In the first experiment, we tested the sensitivity of the pursuit system during the open-loop period to target acceleration. In each block of trials, observers tracked targets that moved either left or right with a base speed chosen randomly from a set of five (4, 5, 6, 7, or 8 deg/s) and an acceleration chosen randomly from a set of six (0, 4, 8, 12, 16, or 30 deg/s
2). Each block of trials presented all possible stimulus combinations of base speeds and accelerations. Two blocks of trials (6 trials per stimulus per block) were run for each of the single spot and random-dot field conditions. (Subject SW did not perform this experiment with an acceleration of 30 deg/s
2.) To assess the pursuit response to target speed and acceleration, we sorted the same set of trials across either initial speed or acceleration respectively (see
Figure 1). This was done separately for data gathered using the spot and the RDC stimuli.
During the open-loop period, different patterns of responses were observed when the eye traces were sorted as a function of speed and as a function of acceleration.
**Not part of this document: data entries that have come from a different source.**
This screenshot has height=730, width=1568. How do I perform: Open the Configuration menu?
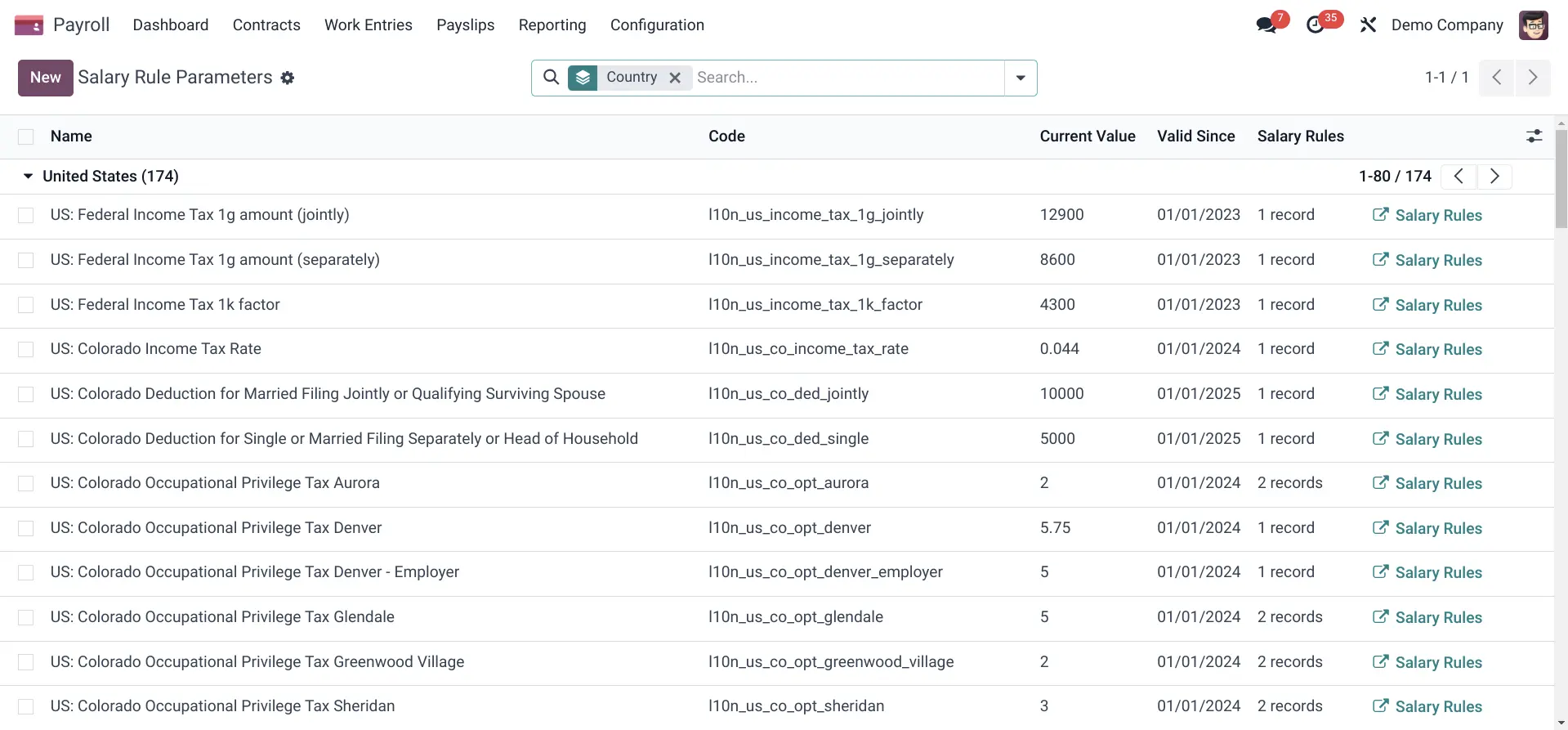[657, 25]
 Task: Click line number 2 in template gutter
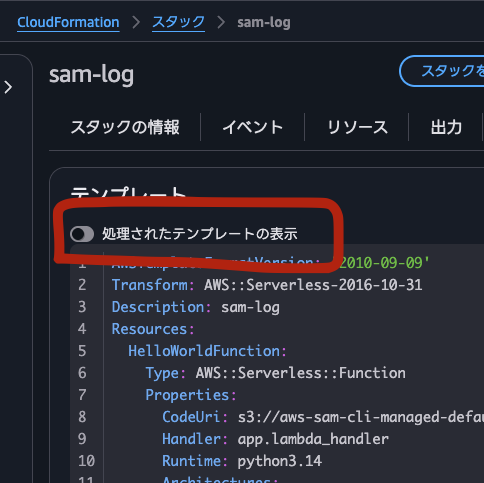82,285
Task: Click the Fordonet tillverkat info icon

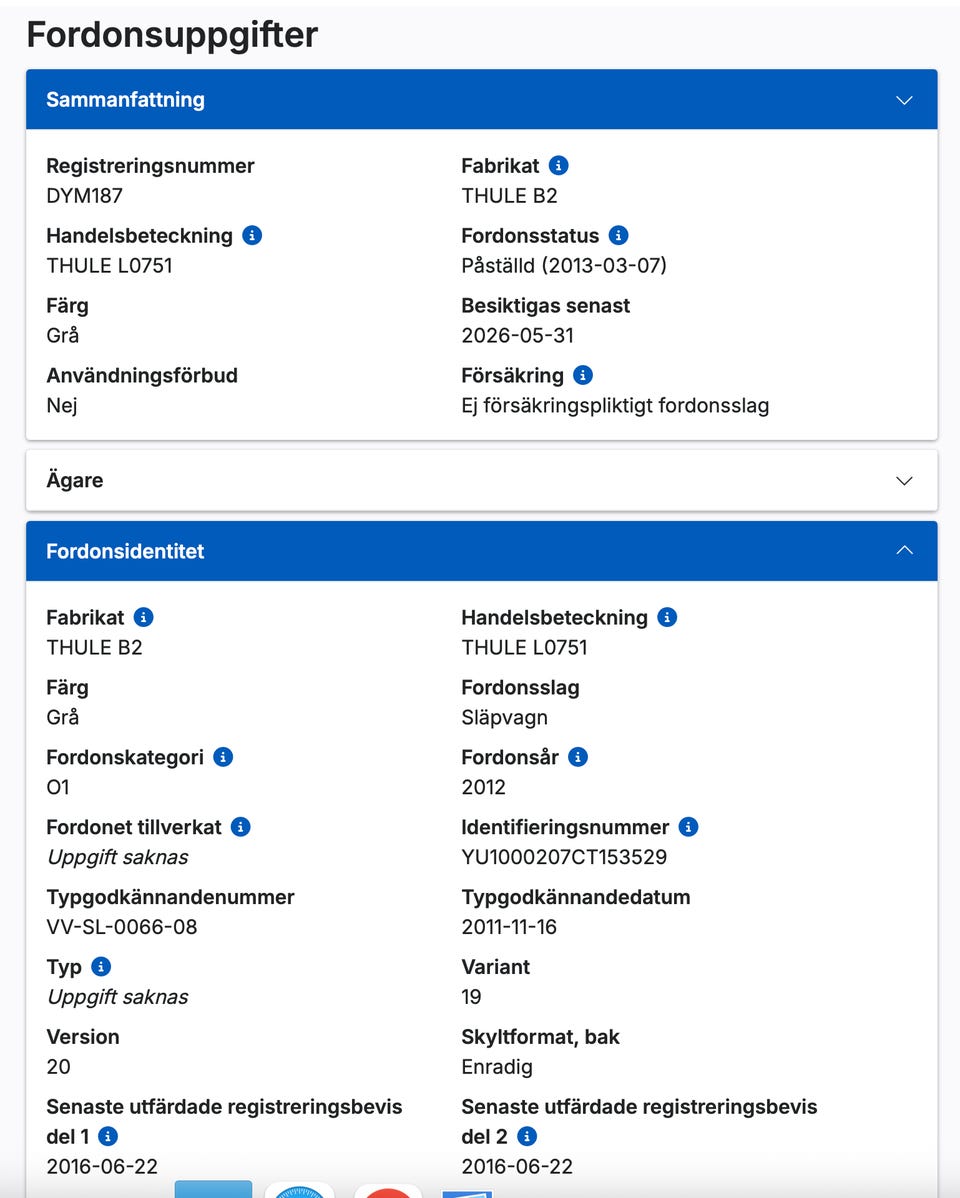Action: coord(241,827)

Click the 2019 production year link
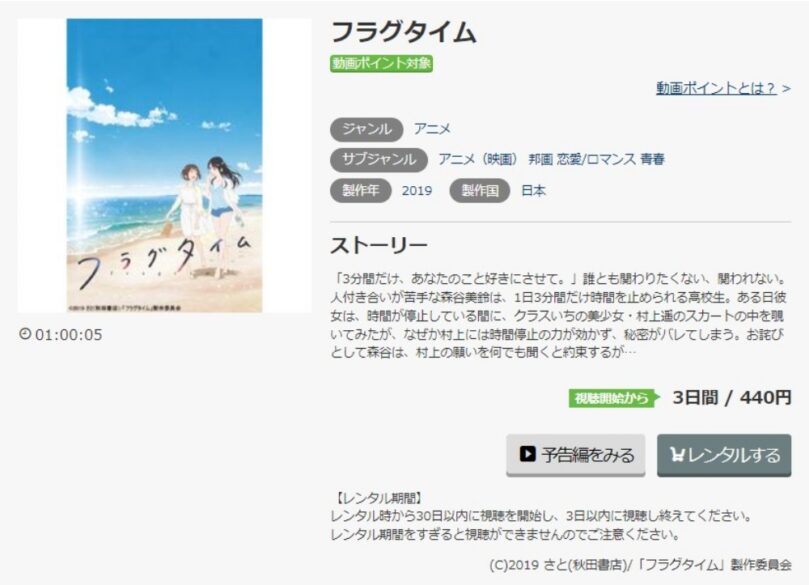[x=417, y=190]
Figure 2 shows representative average eye traces from one block of trials for one observer (rightward trials only). When sorted by speed, the traces appear to be better ordered and more clearly separated than when sorted by acceleration. As can be seen from the traces displayed in the first column, lower eye velocity and acceleration accompanied lower target speeds throughout most of the open loop period when the traces were sorted by speed (
Figure 2A and
2C). However, in the second column where the traces are displayed sorted by target acceleration (
Figure 2B and
2D), traces do not rank appropriately as a function of acceleration. It may seem unusual that
Figure 2A shows such small differences between the eye traces for the different speeds, but one must keep in mind that while each trace represents the average pursuit to targets that had a starting speed of 4, 6, or 8 deg/s, the targets within a speed accelerated at various rates. For example, for the trace labeled 4 deg/s, there were stimuli that accelerated at 0, 8, and 16 deg/s
2, so the average speed of the stimulus over the first 140 ms would have ranged from 4 to about 6 deg/s. Thus the average speed of the stimuli that the eye was attempting to follow was higher than the initial starting speed. In addition, we have previously shown that for single spots moving at speeds in the range used here, the difference in eye velocity was not that pronounced (
Heinen & Watamaniuk, 1998).
In
Figure 3, average eye acceleration as a function of target speed and target acceleration is plotted. The data show a tendency for all observers to generate higher eye acceleration with higher target accelerations (
Figure 3A), and higher target speeds (
Figure 3B). A similar pattern of results was obtained from the two observers tracking RDCs (
Figure 3C and
3D). While it appears that eye acceleration increases at a lower rate as a function of target acceleration than it does as a function of target speed, it could be that at the highest target accelerations, eye acceleration saturates. However,
Tychsen & Lisberger (1986) showed that human observers’ eye acceleration in the open-loop period reached levels in excess of 240 deg/s
2 for target speeds of 45 deg/s. Eye accelerations in our study reached only about 80 deg/s
2, far below the accelerations measured in the previous study. Therefore, the range of eye accelerations generated by our observers when they pursued accelerating stimuli appears not to be limited by saturation, rather by a reduced sensitivity of the pursuit system to retinal-image acceleration. We quantify the differences in these functions when we compare oculomotor to perceptual performance.